En effet la fâcheuse tendance à comptabiliser les groupes ethniques dans chaque assemblée, corps de métier ou représentation s’est aujourd’hui généralisée, malgré l’incompatibilité de la République avec cette vision communautariste axant la société sur des appartenances religieuses, ethniques ou sexuelles. On ne manquera pas de noter que par l’effet d’un «deux poids deux mesures» tout aussi habituel, les seules victimes de cette mauvaise comptabilité sont les catégories considérées comme «dominantes» par une certain gauche (les hommes, les blancs, les chrétiens, les juifs). À l’inverse, une déclaration pointant du doigt la surreprésentation de personnes issues de la diversité dans un corps de métier ou une assemblée susciterait à juste titre l’indignation générale (ce fut le cas lorsque Éric Zemmour avait trouvé «curieuse» la composition de l’équipe française de football en 2022).

 

En République, il faut croire à l’idée qu’on peut tisser une fraternité plus forte par des idées et par un projet que par un simple taux de mélanine.

Michaël Sadoun

Emboîtant le pas à Rokhaya Diallo, Mediapart a publié un graphique indiquant combien chaque parti siégeant à l’Assemblée nationale comptait de «député issu de la diversité» (quelle «diversité» est prise en compte ?) et de «députés ultramarins racisés» (comme s’ils ne comptaient pas vraiment dans la «diversité»).

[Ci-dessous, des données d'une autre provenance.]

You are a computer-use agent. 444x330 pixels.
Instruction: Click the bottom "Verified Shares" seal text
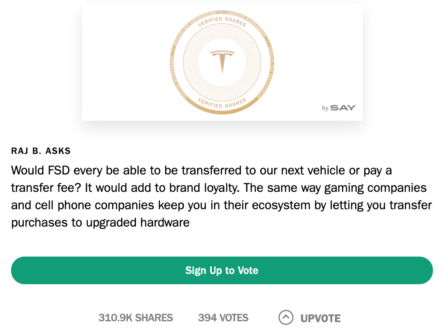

Cette vision qui éclate indéfiniment la communauté nationale est à l’inverse de ce qu’on appelle commodément les «valeurs de la République» : elle juge les personnes selon leur appartenance plutôt que sur leur mérite ; elle désigne un homme pour ce qu’il est et non pour ce qu’il fait.

Elle repose en plus sur l’idée qu’on est toujours mieux représentés par une personne de son groupe ethnique que par une communauté d’idées. Un blanc de gauche n’est-il pourtant pas mieux représenté par le noir de gauche que par un blanc de droite ? En République, il faut croire à l’idée qu’on peut tisser une fraternité plus forte par des idées et par un projet que par un simple taux de mélanine.

Cette grille de lecture racialiste des institutions ou de l’ascenseur social nourrit un ressentiment croissant chez beaucoup de Français, et notamment chez les jeunes, qui pour certains perçoivent la République française comme la perpétuation d’un privilège blanc ou pire comme la vitrine reluisante d’un «racisme d’État», que dénonce inlassablement Rokhaya Diallo depuis des années, nourrissant la méfiance vis-à-vis de l’école, de la police, de la justice ou de la représentation nationale.

 

On s’est trop habitués en France à diffuser l’idée fallacieuse selon laquelle nous vivrions dans un cadre social fabriqué pour la réussite des « blancs » et défavorable aux autres.

Michaël Sadoun

Ce ressentiment croissant finit par représenter une menace pour la paix civile et il arrive désormais que l’insécurité ou le développement de la violence s’établisse sur fonds de détestation interraciale. Le meurtre de Thomas à Crépol avait même fait reconnaître à Édouard Philippe, qui est loin d’une droite radicale, la possibilité d’un racisme anti-blanc.

On s’est trop habitués en France à diffuser l’idée fallacieuse selon laquelle nous vivrions dans un cadre social fabriqué pour la réussite des «blancs» et défavorable aux autres. Cette «hiérarchie des races» inversée suscitait pourtant encore le scandale lorsque Dieudonné la propageait dans les années 2000. Le wokisme s’est aujourd’hui emparé de cette manière de concevoir la société, prenant avec tous ses corollaires, dont le plus visible est l’antisémitisme, les juifs étant aujourd’hui perçus comme des «super-blancs» comme le dit Alain Finkielkraut.

Il ne faut plus faire droit à cette idée et battre en brèche les tentatives d’instaurer ici la «discrimination positive», qui n’est rien d’autre qu’une discrimination dirigée vers ceux dont la gauche a décidé qu’ils étaient des privilégiés.

La réaction de Charles Consigny sur BFM TV résume assez bien le mélange de consternation et de révolte que la majorité de ce pays ressent vis-à-vis de cette comptabilité étrange qui ne mérite rien d’autre que l’ignorance ou le mépris.